Intendant of the Valparaíso Region
- In office 29 September 2000 – 26 December 2000
- President: Ricardo Lagos
- Preceded by: Josefina Bilbao
- Succeeded by: Marco Antonio Núñez

Undersecretary of Education
- In office 11 March 1990 – 1993
- Preceded by: Arturo Zavala
- Succeeded by: Luis Alberto de la Maza

Head of the Pontifical Catholic University of Valparaíso
- In office 1968 – 11 September 1973
- Preceded by: Arturo Zavala
- Succeeded by: Luis Alberto de la Maza

Councilman of Vina del Mar
- In office 1968–1973

Personal details
- Born: Chile
- Party: Christian Democratic Party
- Education: Pontifical Catholic University of Valparaíso (LL.B); Princeton University (LL.M); Southern Methodist University (PhD);
- Occupation: Scholar
- Profession: Lawyer

= Raúl Allard Neumann =

Chilean head of university

Raúl Edgardo Allard Neumann is a Chilean scholar and politician who has been intendant, councilman and head of the Pontifical Catholic University of Valparaíso (PUCV) during the 1968 democratic reform process.

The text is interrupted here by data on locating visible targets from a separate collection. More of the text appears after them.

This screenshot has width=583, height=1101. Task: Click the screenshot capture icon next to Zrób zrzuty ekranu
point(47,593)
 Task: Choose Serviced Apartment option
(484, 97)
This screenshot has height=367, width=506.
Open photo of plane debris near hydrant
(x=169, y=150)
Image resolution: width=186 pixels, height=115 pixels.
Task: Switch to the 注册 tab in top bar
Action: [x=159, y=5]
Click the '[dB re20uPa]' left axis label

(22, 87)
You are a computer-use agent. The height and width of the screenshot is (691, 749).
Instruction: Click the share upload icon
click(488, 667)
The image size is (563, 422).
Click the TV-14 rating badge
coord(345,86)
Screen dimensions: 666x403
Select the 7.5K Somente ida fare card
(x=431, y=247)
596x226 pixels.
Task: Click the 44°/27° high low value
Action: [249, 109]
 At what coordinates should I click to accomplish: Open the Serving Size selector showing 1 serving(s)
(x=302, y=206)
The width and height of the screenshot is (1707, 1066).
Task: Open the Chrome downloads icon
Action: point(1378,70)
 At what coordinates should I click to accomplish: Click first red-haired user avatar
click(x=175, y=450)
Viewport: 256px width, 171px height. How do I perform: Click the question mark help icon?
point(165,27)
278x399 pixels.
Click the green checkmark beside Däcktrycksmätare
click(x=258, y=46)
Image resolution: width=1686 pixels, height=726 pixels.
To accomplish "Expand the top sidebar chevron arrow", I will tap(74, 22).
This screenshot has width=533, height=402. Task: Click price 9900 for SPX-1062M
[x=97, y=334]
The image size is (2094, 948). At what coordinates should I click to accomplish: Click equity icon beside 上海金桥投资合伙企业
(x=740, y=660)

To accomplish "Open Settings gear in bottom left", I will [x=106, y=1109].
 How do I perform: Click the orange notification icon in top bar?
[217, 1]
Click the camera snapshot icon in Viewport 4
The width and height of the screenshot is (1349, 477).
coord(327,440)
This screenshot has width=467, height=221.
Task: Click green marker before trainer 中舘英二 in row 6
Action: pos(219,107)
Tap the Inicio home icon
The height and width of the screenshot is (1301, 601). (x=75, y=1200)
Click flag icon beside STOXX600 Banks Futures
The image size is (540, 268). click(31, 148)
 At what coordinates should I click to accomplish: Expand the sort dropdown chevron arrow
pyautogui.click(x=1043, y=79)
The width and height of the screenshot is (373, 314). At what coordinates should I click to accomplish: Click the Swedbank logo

He also served as undersecretary of education during Patricio Aylwin's government.

Neumann is a professor of international relations at the PUCV and author of publications in his country and abroad, he did his postgraduate studies in the US. From 1968 to 1973, Allard Neumann headed the PUCV university reform process as rector and, simultaneously, he was alderman (councillor) of Vina del Mar.

Allard Neumann worked for twelve years at the OAS, where he became executive secretary of education, science and culture. Similarly, he carried out managerial duties or in representation of Chile in Asia-Pacific Economic Cooperation (APEC), Unesco or Educational Mercosur. He was also undersecretary of education, national director of customs and intendant of Valparaíso during Ricardo Lagos' government.

==Biography==
In 1961, he obtained his BA in laws at the PUCV. Then, he continued his postgraduate studies after obtaining scholarships from Ford and Parvin foundations (Princeton) or from Fulbright (Southern Methodist).

In the 1968 PUCV head elections, Allard Neumann faced Alberto Vial and received support from the President Eduardo Frei Montalva (Christian Democratic Party).

On 16 October 2018, Allard Neuman was honoured by the Senate of Chile.